– Individuals in some rural parts of Washington are having difficulty finding doctors willing to certify patients and write prescriptions for the new Death With Dignity law. This was somewhat expected as there was never any intention to force doctors to participate, but if a person is forced to travel across the state to exercise what should now be a basic right, the law really isn’t working. I’m still confident that doctors in those areas will begin to step up and start working with the individuals who are seeking out this option without requiring the state to get involved (a la Plan B). Thursday is National Healthcare Decisions Day, and Compassion and Choices is using this opportunity to encourage health care providers to honor people’s end-of-life decisions.
– The Cannabis Defense Coalition is following a case involving two medical marijuana patients in Mason County. Prosecutors are claiming that the couple (John Reed, 48, and Karen Mower, 44) had more marijuana than they were authorized by a doctor to have. I don’t have a lot of information about the case other than what’s in the sheriff’s office’s press release (which appears to overestimate how much pot a single plant can produce). Some observers will be in the courtroom in Shelton this Friday.
– This Friday is the opening night for American Violet, a movie that chronicles the true story of an African-American single mother who was falsely arrested on drug charges and was able to fight the very corrupt justice system in her rural Texas town. Unfortunately, the movie is only being released in some markets, so we’ll have to wait to see it here in Seattle. If this review from Rex Reed is any indication, we’ll get a chance to see it before too long:
It’s rare, I’ll admit, but occasionally a good movie raises its head through the muck and mire and leaves me grateful but shocked with disbelief. Such a movie is American Violet, a harrowing, compelling and profoundly true story that dares to tackle an important but too rarely exposed issue of the abuse of power in the American criminal justice system.
At a time when almost every movie I see is about nothing at all, American Violet rattles a few cages with its story of personal courage against overwhelming odds. Sensational, nerve-racking stuff that leaves you shattered while it teaches you something.

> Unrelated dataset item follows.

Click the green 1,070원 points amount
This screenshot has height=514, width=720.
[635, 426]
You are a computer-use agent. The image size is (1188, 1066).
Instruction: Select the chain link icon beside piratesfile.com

The movie is based upon a real life drug task force sweep in Hearne, Texas. In the review, Reed seems stunned that what he was watching in the film is a true story. I’m not sure the average American is aware of the extent of corruption that happened in towns like Hearne and Tulia (which also has a movie in the works with Billy Bob Thornton and Halle Berry). As I was reading the book that the upcoming Tulia movie will be based on, I remember thinking how the story would shock people as a Hollywood movie.